AskTheManual is a Multimodal Retrieval-Augmented Generation (RAG) Proof of Concept designed to read, see, and explain manuals to your customers. It transforms static PDF manuals into an interactive chatbot that understands both text and images.
New: Now features a Guided User Interface (GUI) to make the data ingestion process simple and intuitive!
This project follows a multi-stage pipeline to create a searchable knowledge base:
- Extraction: Converts detailed PDF manuals into Markdown.
- Human-in-the-Loop Review: A GUI allows you to filter out "junk" images (icons, decorative elements) and keep only relevant diagrams.
- Vision Enrichment: Uses AI (or human input) to describe screenshots, turning visual information into searchable text.
- Vector Indexing: Stores the enriched content in a local vector database.
- Local Chat: A Streamlit dashboard to query your manual.
- Local Control & Privacy: Uses local Ollama and FAISS for the core "brain". Your proprietary manual text stays local.
- No "Black Box": You control the extraction. You decide which images strictly belong in the knowledge base.
- Multimodal: The bot understands what's inside screenshots (e.g., "The default IP is 127.0.0.1") because the ingestion pipeline explicitly captures it.
Ensure you have Python 3.10+ installed.
pip install streamlit docling langchain-huggingface langchain-community faiss-cpu sentence-transformers requests ttkbootstrap openai(Note: ttkbootstrap is required for the new GUI.)
docling-tools models download- Install Ollama from ollama.com.
- Pull a model (e.g., Qwen 2.5):
ollama pull qwen2.5:7b
- Make sure the Ollama server is running.

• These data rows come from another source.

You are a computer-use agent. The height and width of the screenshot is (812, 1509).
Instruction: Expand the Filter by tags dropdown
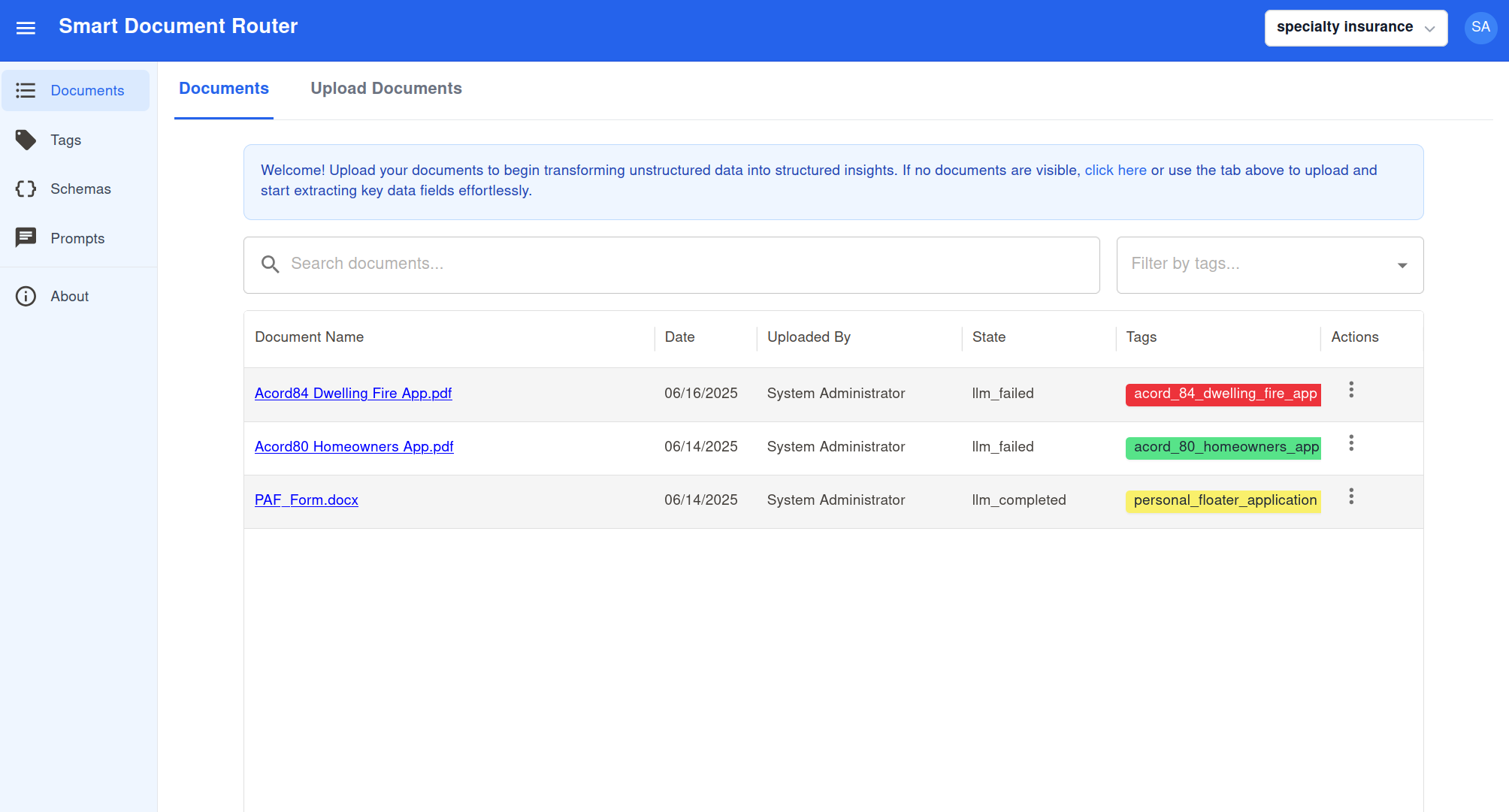[1402, 265]
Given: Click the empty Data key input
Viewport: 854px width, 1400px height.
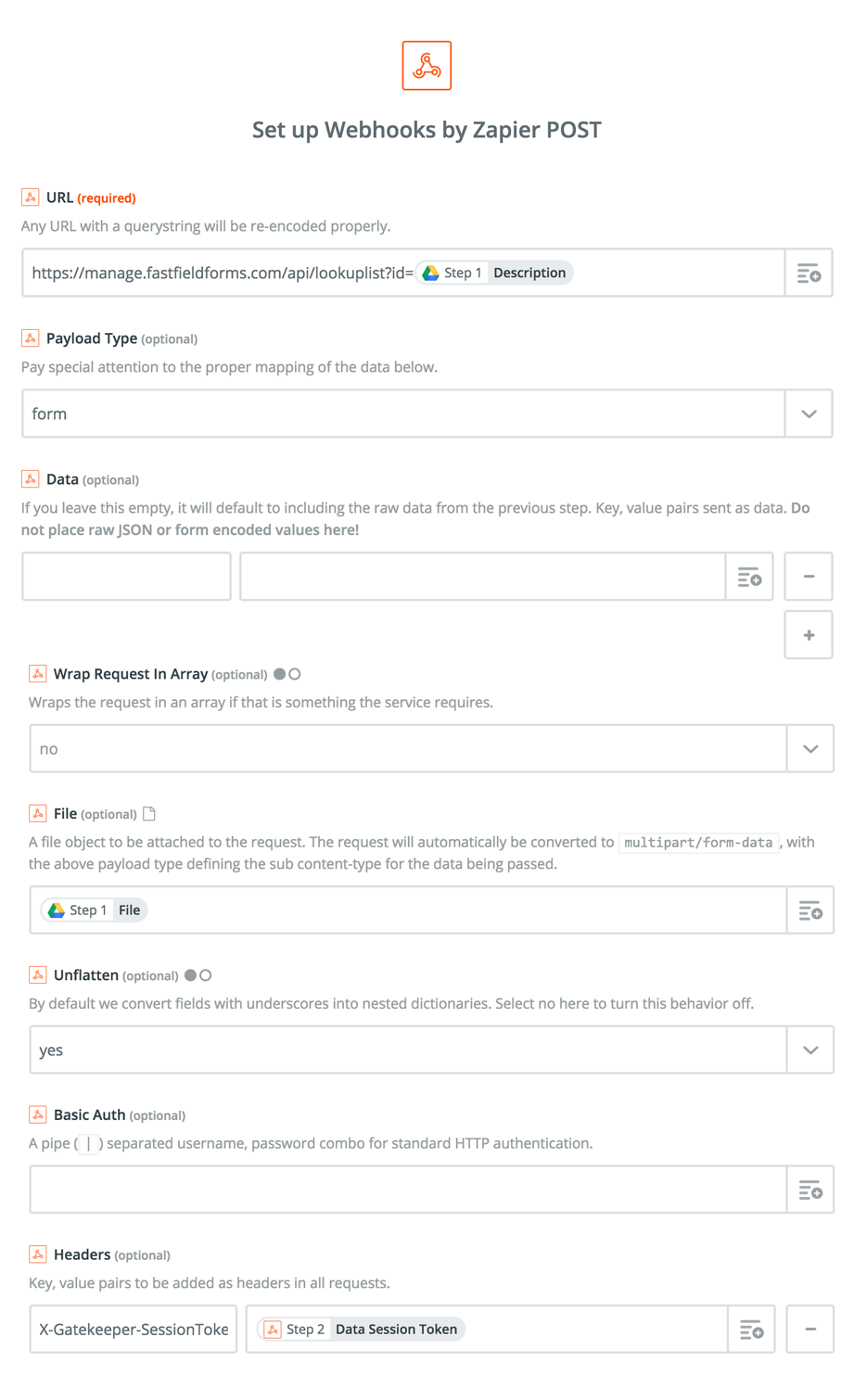Looking at the screenshot, I should [x=126, y=577].
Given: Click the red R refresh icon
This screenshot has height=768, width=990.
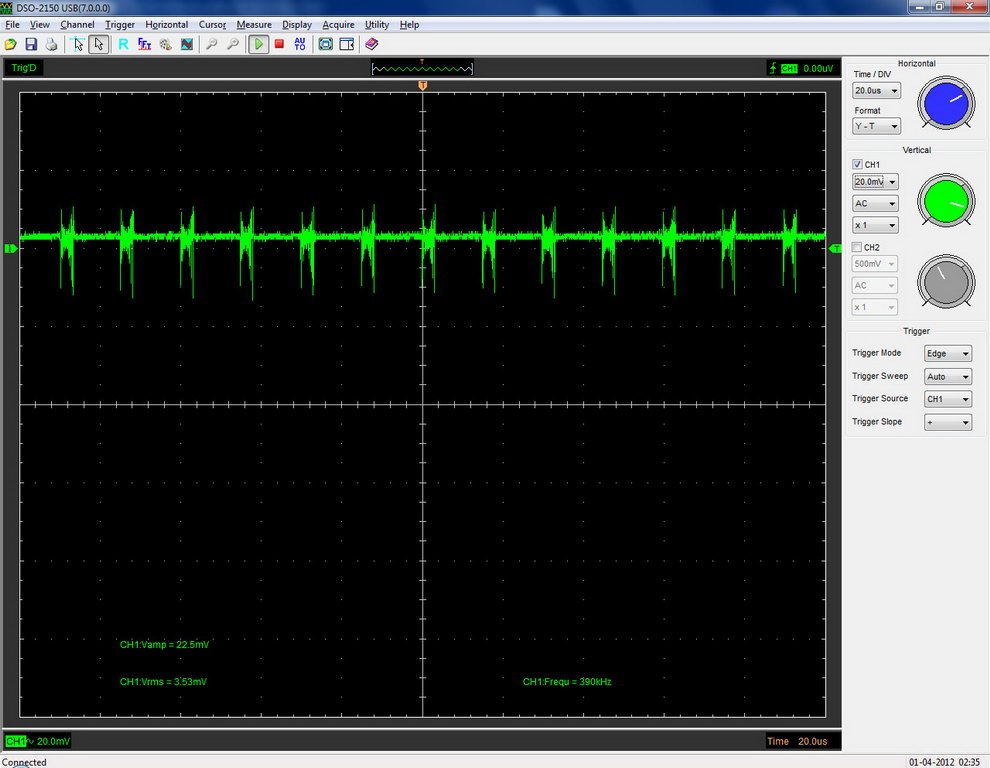Looking at the screenshot, I should (121, 44).
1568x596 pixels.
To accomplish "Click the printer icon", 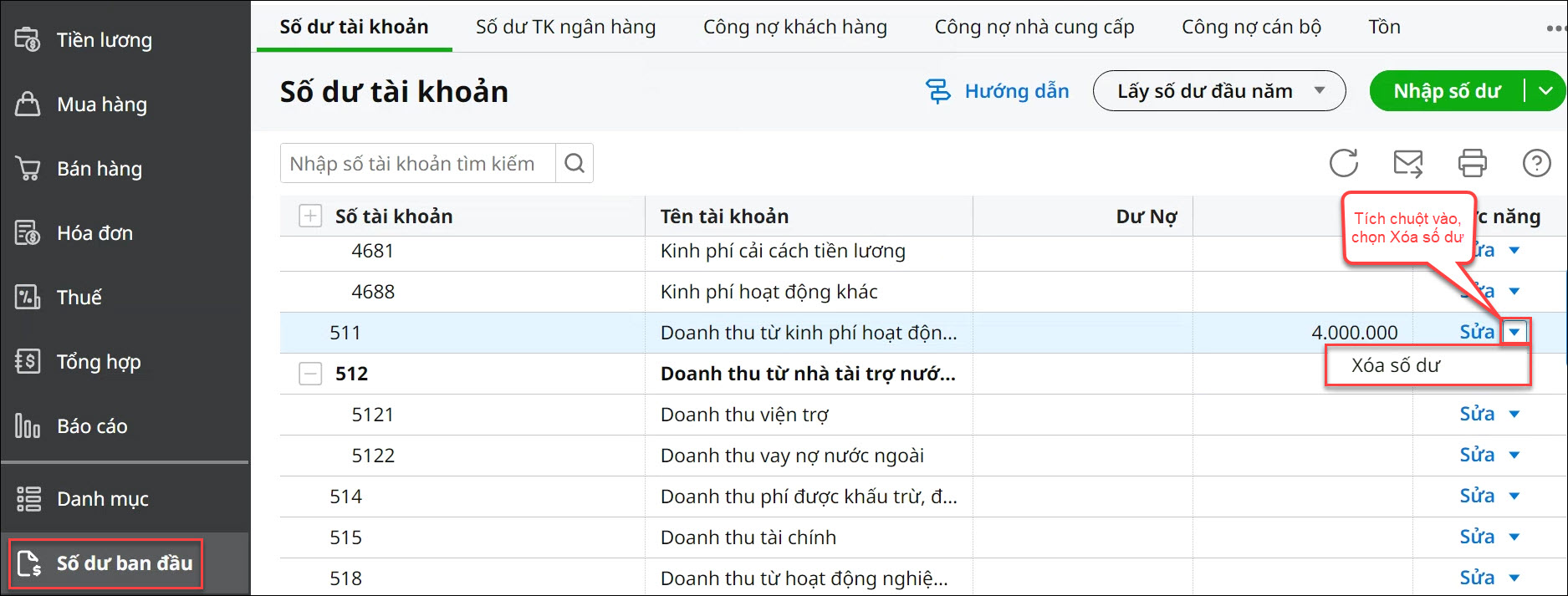I will coord(1472,163).

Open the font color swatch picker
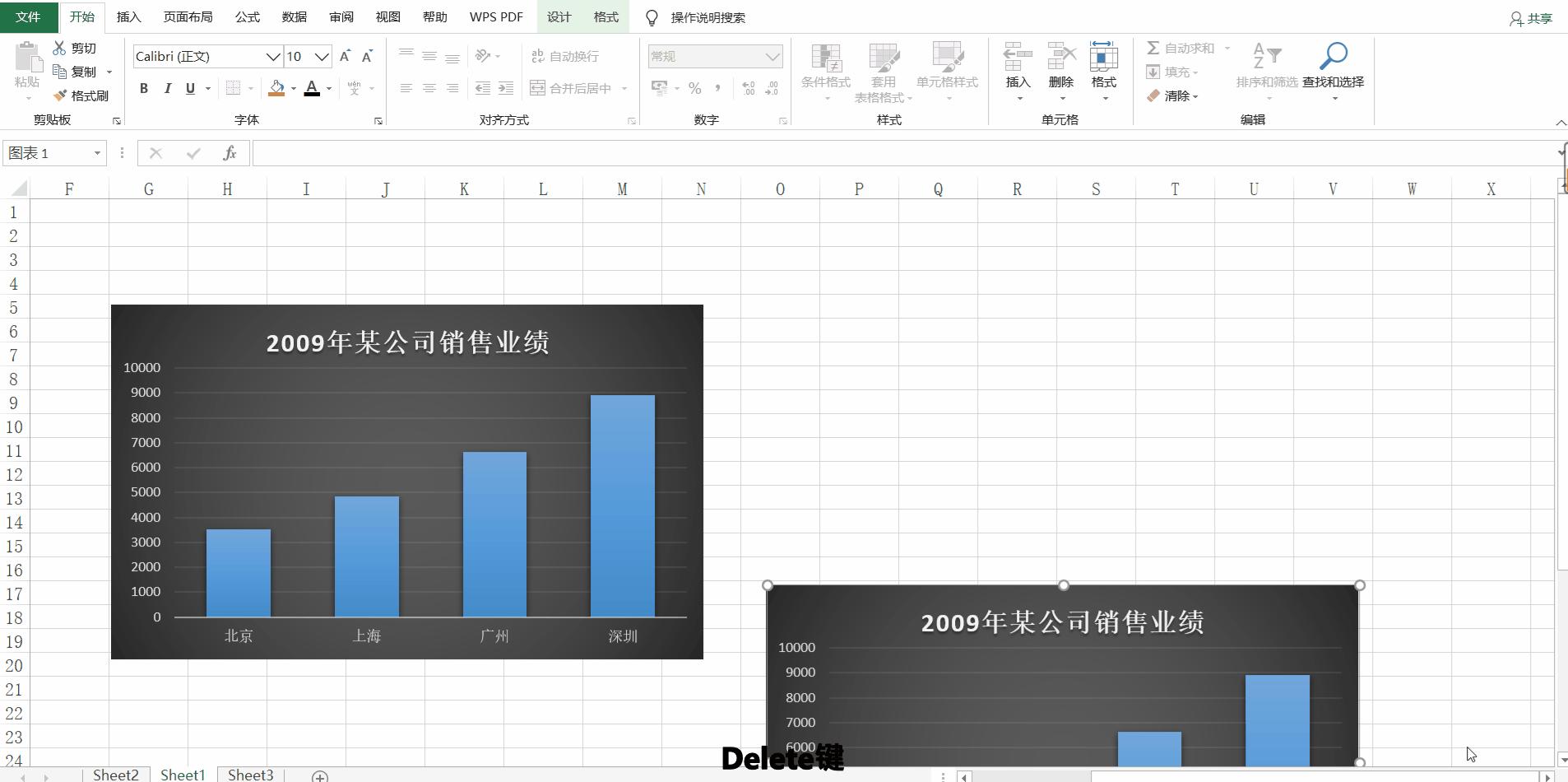[x=313, y=88]
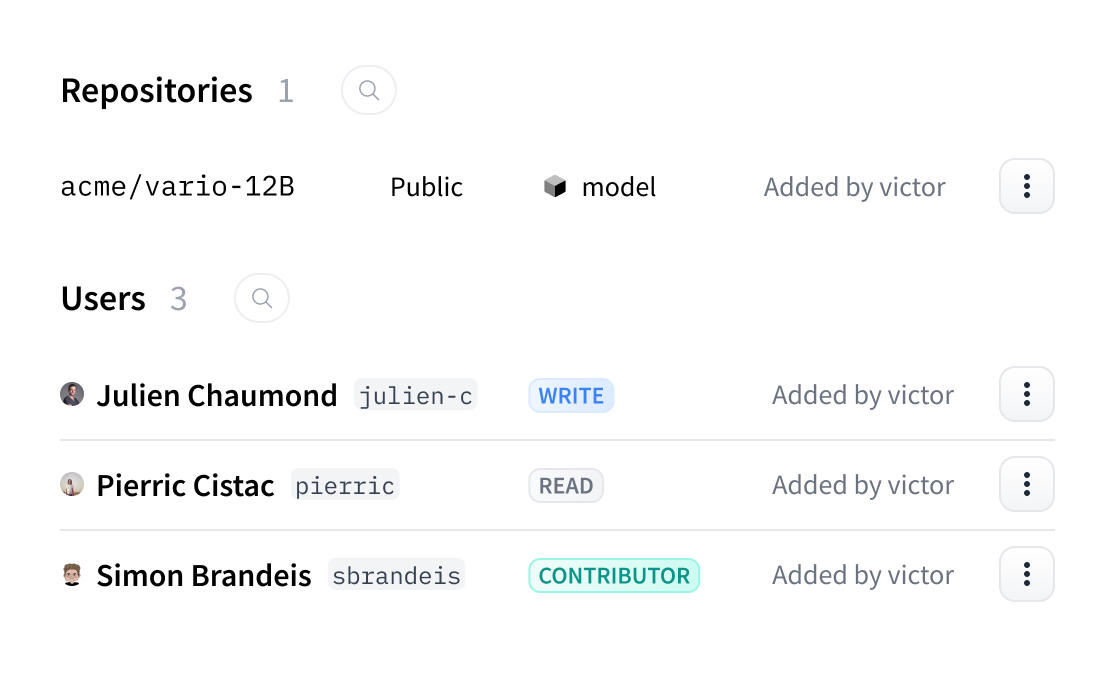1120x680 pixels.
Task: Open the kebab menu on the repository row
Action: 1026,186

The project uses sentence-transformers/paraphrase-multilingual-MiniLM-L12-v2. To avoid the GUI freezing while downloading this model on the first run, execute this one-liner:
python -c "from langchain_huggingface import HuggingFaceEmbeddings; HuggingFaceEmbeddings(model_name='sentence-transformers/paraphrase-multilingual-MiniLM-L12-v2')"For automatic image description (Vision AI), you need an OpenAI API key.
- Export it:
export OPENAI_API_KEY="sk-..." - Or paste it into
image_to_information.py(not recommended for production).
We have replaced the complex script chain with a single App.
Run the GUI:
python AskTheManual_GUI.pyThe App will guide you through 3 stages:
-
Extraction & Review:
- Select your PDF. (it has to be in the main directory of the projectfolder)
- The app extracts all images.
- Interactive Review: A gallery appears. Use Arrow Keys to navigate. Press 'DELETE' to Delete junk images, 'KEEP' to Keep valid ones.
-
Enrichment:
- Vision AI (Auto but maybe not every description is correct): Sends kept images to OpenAI to generate detailed technical descriptions.
- Human Description (recommended - if you want to be sure everything is correct): If you don't have an API key, you can manually type descriptions for each image in the GUI.
-
Indexing:
- Click "Update Vector Index" to finalize the database.
Once indexing is complete, launch the chat interface:
streamlit run chatbot_dashboard.pyThis PoC is intended for internal testing and demonstration. It serves as a blueprint for how technical documentation can be made "intelligent" by combining text parsers, Vision AI, and Vector Search.